GOVERNOR MIGHT BUY, LIKE HE DID WITH FAIRBANKS NATURAL GAS PROJECT

Although Gov. Walker may be interested in owning the historic plant at Nikiski as a tactic to advance the  “bullet line,” a smaller gasline project that the state’s Alaska Gasline Development Corporation was formed to advance, the right buyer would likely not be the State of Alaska.

Government in general and Alaska government in particular has an extremely poor track record taking on projects that the private sector finds uneconomic.  Does anyone remember the Alaska Seafood Center? The Delta Barley Project and the empty grain silos that stand in Walker’s hometown of Valdez to this very day?

A more direct case in point is the Point MacKenzie LNG project: In 2015, Governor Walker blocked the sale of the Titan LNG facility at Point MacKenzie in upper Cook Inlet. Hilcorp Energy had agreed to purchase that LNG plant, which supplies Fairbanks Natural Gas. Through his attorney general at the time, Craig Richards, the governor had the private sector Hilcorp purchase killed by the Regulatory Commission of Alaska. Richards said the State would not consent to the sale due to antitrust concerns.

Then, through the Alaska Industrial Development and Export Authority, the governor purchased the plant, as well as Fairbanks Natural Gas, and the trucks to ship the gas to Fairbanks. The state is now in the LNG and distribution business.

While Walker was assembling assets to form the Interior Energy Project, the price of oil had plummeted so low that Fairbanks residents balked at converting their homes and businesses to gas. The State is now stuck with a huge investment that only serves the original 1,100 customers of FNG.

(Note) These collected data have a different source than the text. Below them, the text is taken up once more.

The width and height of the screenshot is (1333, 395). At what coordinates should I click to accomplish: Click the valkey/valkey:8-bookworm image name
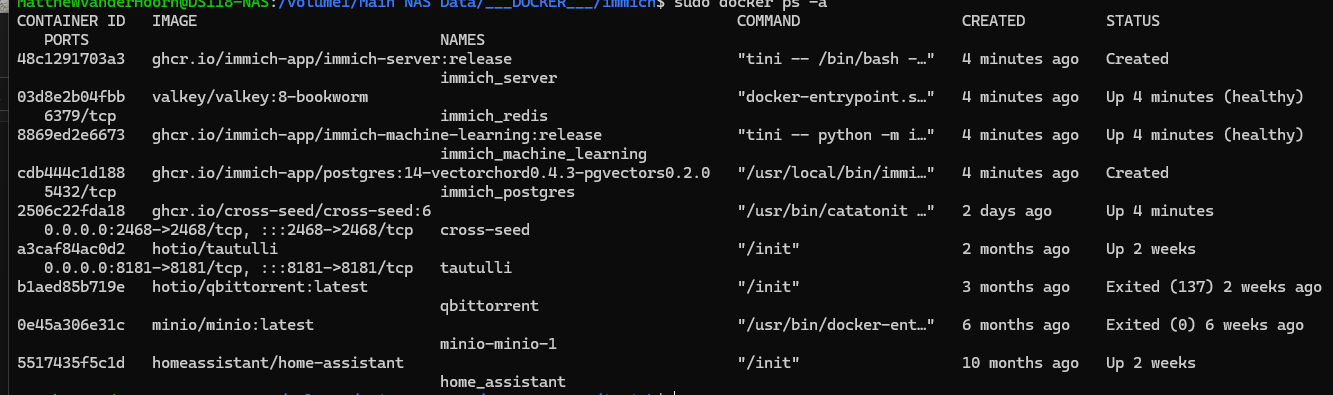point(260,97)
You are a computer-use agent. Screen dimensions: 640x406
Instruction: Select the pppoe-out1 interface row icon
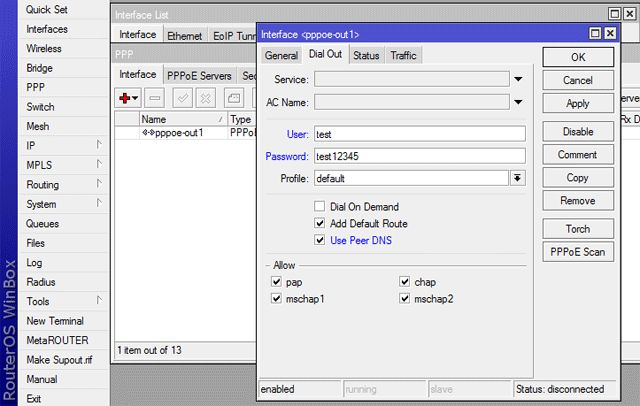click(147, 132)
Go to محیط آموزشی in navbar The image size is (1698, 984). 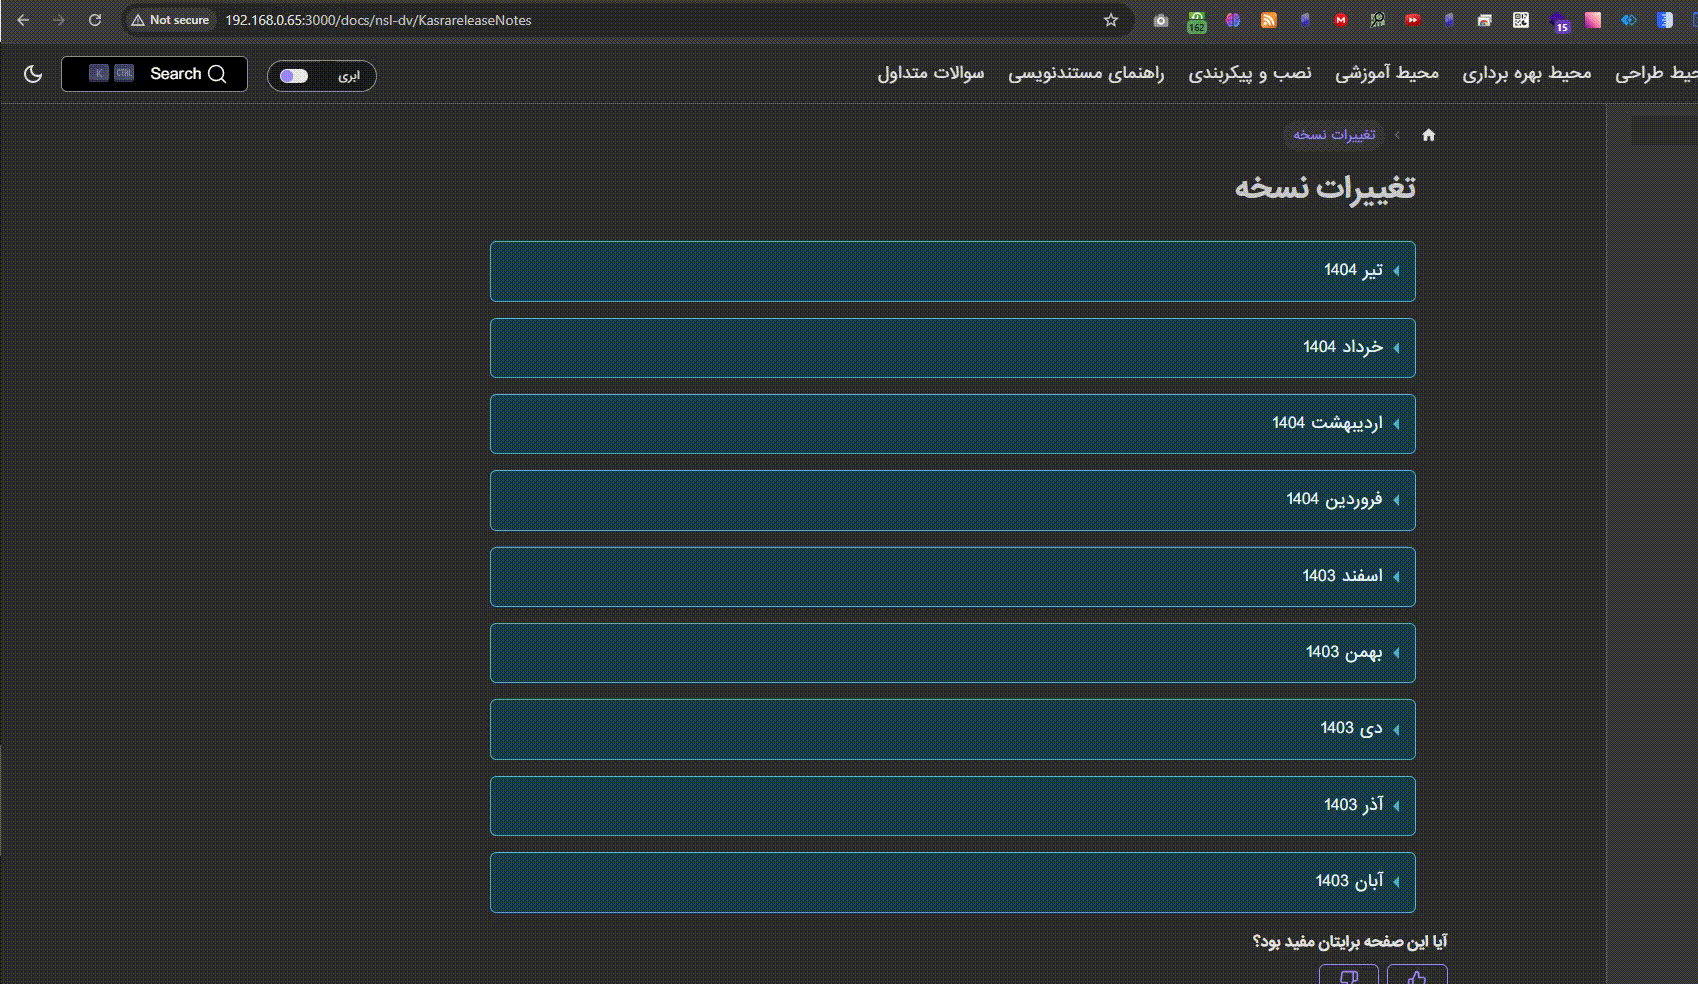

The Interior Energy Project (IEP) costs continue to mount. AIDEA spent $54 million to acquire Titan, another $53 million to buy the Fairbanks Natural Gas utility, and bonded a $37.7 million construction loan for the Interior Gas Utility for build-out of the distribution system, a combined investment of $145 million, notwithstanding other administrative and overhead costs.  First gas distribution was set for the end of 2016. The natural gas arriving would give the utility revenues to pay off the construction loan.

It hasn’t worked. Miles and miles of distribution pipe built throughout Fairbanks lie empty in the ground, unused. The IEP is well on its way to being as much a boondoggle as the  aforementioned seafood center and barley project.

AIDEA always claimed that State ownership of the project was temporary, but as 2016 comes to a close, there appears to be little progress in completing the project.

The original business case for the State of Alaska elbowing its way into ownership of the Interior Energy Project was made by AIDEA in early 2015 with these projected scenarios:

$54 million dollar investment to purchase LLC membership interests
• Expected sale of Titan and AET assets for $15.15 million, Q3 2015
• Pass on elimination of corporate costs (taxes, return, etc.) to ratepayers and to build capital for expansion
• Develop and negotiate process to transition FNG to a Local Control Entity (LCE) as soon as possible
• Secure additional LNG /natural gas supplies
• Structure financing, using SETS, State Appropriation, Bonds to take out AIDEA investment and finance distribution system expansion.
Exit investment in two years with estimated return of $2.91 million (5.06%)

None of this is likely to pay off anytime soon, and quite possibly never.  The question now is, will Gov. Walker learn from his mistakes and approach State investments with more humility and less hubris?  Or, will he double down on his boondoggle and propose State ownership of the ConocoPhillips plant at Nikiski at a time when the State can ill afford it?

Alaskans who are worried about being stuck with the bill for another state-owned business failure will want to keep a close eye on this one.